Experimental and numerical study on the seismic performance of T-shaped precast concrete shear walls with steel double tube connections

Abstract

This paper proposed an innovative joint assembled by the high-strength screw rod with pre-buried steel double tube connections (SDTCs) in the T-shaped precast concrete shear walls (TPSWs). To study the seismic behavior of TPSWs with SDTCs, the low-reversed cyclic loading experiment and numerical simulation were carried out. In addition, parametric analysis was carried out to study the key parameters affecting the seismic performance of the novel joint, including the spacing of vertical SDTCs, the edge distance of vertical SDTCs, the axial compression ratio, and the shear span ratio.

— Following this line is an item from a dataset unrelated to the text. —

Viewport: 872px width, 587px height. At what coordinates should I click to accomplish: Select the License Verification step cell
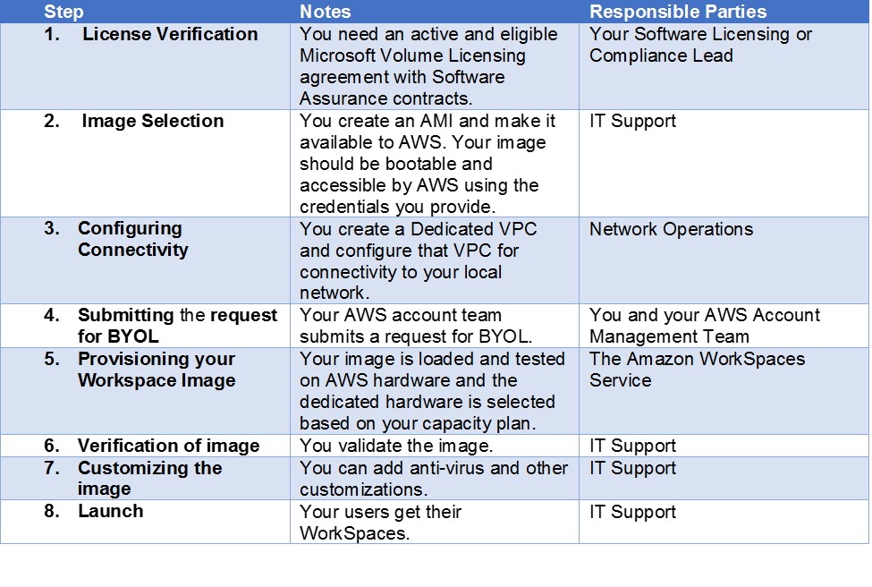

The test and simulation results showed that the spacing of vertical SDTCs had no significant effect on the carrying capacity of the new type of TPSWs. For the edge distance of vertical SDTCs, the smaller the edge distance, the higher the carrying capacity and the lower the ductility of the shear wall. Increasing the axial compression ratio will increase the carrying capacity but the effect is limited. Meanwhile, the ductility of the TPSWs will deteriorate. Increasing the shear span ratio will reduce the carrying capacity and improve the ductility. The shear span ratio is an important factor influencing the failure mode of the novel TPSWs. With the increase of the shear span ratio from 1.04 to 1.76, the failure mode varied in the order of shear failure, bending-shear failure, and bending failure. The final failure mode of the innovative TPSWs was the typical bending failure when the shear span ratio was greater than 1.52. Finally, the reasonable value range of the key parameters affecting the mechanical performance of the novel TPSWs was proposed, and the current codes can predict the bearing capacity of the novel shear walls which provide a basis for subsequent study.